Said Iqbal Tawarkan Kerja UMP Rp5,8 Juta ke Korban Penyekapan Percetakan
Jakarta, 24 Oktober 2023 - Ketua Umum Federasi Serikat Pekerja Metal Indonesia (FSPMI), Said Iqbal, memberikan tawaran kerja kepada para korban kasus penyekapan di percetakan yang terjadi beberapa waktu lalu. Dalam pernyataannya, Said Iqbal menawarkan pekerjaan dengan Upah Minimum Provinsi (UMP) sebesar Rp5,8 juta bagi para korban.
Kejadian penyekapan tersebut mencuat setelah tiga orang pekerja di sebuah percetakan ditemukan dalam keadaan tidak berdaya selama beberapa hari. Kasus ini mengundang perhatian luas masyarakat dan pihak kepolisian yang kemudian bergerak cepat untuk menangkap para pelaku.
Said Iqbal menegaskan bahwa tawarannya adalah bentuk kepedulian dan dukungan terhadap korban, agar mereka dapat memulai kembali hidup dan pekerjaan mereka setelah insiden mengerikan tersebut. 'Kami berkomitmen untuk membantu para korban agar bisa kembali ke dalam dunia kerja dengan aman,' ujarnya saat konferensi pers di Jakarta, Selasa (24/10).
Dalam tawarannya, Said Iqbal juga meminta kepada pemerintah agar memperhatikan kondisi para pekerja dan meningkatkan perlindungan hukum bagi mereka. Dia menambahkan, 'Kita harus memastikan bahwa semua pekerja bisa bekerja dalam lingkungan yang aman dan terbebas dari segala bentuk eksploitasi.'
Korban penyekapan ini diharapkan dapat mengakses pekerjaan yang layak dan setara dengan UMP, sehingga mereka dapat memulihkan kehidupan mereka setelah trauma yang dialami. Dengan langkah ini, diharapkan akan ada peningkatan kesadaran akan hak-hak pekerja di sektor industri percetakan dan yang lainnya.
Apa yang Terjadi di Percetakan Tersebut?
- Beberapa pekerja disekap oleh pemilik percetakan yang mengaku mengalami kerugian finansial.
- Pekerja dipaksa untuk bekerja dalam kondisi memprihatinkan tanpa hak yang layak.

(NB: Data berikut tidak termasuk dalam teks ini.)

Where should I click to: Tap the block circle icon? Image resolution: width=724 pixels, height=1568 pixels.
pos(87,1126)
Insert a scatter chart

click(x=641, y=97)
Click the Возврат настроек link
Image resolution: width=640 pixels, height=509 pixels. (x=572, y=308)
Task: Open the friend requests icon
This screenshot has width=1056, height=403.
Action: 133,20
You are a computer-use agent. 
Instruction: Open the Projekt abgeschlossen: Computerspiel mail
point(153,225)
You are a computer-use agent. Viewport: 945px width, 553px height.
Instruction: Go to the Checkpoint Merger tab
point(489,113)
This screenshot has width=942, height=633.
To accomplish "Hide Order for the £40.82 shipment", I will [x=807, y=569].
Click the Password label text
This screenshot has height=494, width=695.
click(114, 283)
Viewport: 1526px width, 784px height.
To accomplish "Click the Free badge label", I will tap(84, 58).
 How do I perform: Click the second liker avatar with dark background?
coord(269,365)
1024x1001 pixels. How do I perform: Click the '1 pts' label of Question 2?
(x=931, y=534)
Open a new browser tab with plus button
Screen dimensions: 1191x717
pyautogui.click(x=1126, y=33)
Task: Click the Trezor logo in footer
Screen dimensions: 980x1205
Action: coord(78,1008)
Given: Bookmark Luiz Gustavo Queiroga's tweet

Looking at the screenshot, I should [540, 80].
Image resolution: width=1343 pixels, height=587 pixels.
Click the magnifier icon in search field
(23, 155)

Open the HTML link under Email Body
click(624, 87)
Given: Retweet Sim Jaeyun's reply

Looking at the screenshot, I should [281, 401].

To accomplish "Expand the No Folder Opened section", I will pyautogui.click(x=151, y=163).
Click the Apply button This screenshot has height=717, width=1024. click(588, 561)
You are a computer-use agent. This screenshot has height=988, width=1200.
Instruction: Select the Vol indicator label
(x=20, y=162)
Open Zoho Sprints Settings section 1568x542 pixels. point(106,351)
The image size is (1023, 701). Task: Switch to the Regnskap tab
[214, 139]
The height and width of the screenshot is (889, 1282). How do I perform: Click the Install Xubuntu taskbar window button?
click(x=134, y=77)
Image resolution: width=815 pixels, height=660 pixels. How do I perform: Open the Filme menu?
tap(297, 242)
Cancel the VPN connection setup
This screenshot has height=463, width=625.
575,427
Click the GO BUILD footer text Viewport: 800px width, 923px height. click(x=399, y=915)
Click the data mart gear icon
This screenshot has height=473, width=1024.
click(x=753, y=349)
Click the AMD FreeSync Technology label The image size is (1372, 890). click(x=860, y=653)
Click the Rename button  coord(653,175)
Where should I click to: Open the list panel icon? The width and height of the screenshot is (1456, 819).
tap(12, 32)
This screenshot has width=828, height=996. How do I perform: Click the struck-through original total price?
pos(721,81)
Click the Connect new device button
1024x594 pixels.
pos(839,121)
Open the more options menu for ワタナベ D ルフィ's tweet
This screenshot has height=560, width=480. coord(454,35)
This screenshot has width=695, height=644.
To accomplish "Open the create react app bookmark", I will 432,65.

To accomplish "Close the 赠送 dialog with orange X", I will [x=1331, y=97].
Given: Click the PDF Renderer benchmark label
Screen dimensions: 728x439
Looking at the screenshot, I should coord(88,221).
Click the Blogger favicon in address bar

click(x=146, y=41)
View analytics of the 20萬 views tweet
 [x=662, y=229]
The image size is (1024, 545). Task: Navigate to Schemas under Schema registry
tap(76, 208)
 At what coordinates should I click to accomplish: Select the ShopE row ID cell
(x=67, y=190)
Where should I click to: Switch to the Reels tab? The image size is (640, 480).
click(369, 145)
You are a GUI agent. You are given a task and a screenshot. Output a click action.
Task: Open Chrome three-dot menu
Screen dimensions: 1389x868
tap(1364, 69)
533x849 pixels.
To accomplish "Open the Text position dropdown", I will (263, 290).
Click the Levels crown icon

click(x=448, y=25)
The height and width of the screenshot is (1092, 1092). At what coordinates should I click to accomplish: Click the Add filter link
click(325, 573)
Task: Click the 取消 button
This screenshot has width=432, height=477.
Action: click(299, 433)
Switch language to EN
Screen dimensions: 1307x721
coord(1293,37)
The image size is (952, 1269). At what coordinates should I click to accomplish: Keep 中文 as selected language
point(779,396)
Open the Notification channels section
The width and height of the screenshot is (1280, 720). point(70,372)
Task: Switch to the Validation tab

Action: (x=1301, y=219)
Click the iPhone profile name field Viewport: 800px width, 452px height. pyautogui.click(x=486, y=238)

- Polisi berhasil menangkap pemilik percetakan dan beberapa orang lainnya yang terlibat dalam kasus ini.
Kasus ini menyoroti pentingnya perlindungan hukum bagi pekerja, khususnya di sektor informal yang sering menjadi sasaran praktik tidak manusiawi. Masyarakat diharapkan lebih peka terhadap isu-isu ketenagakerjaan agar kejadian serupa tidak terulang di masa mendatang.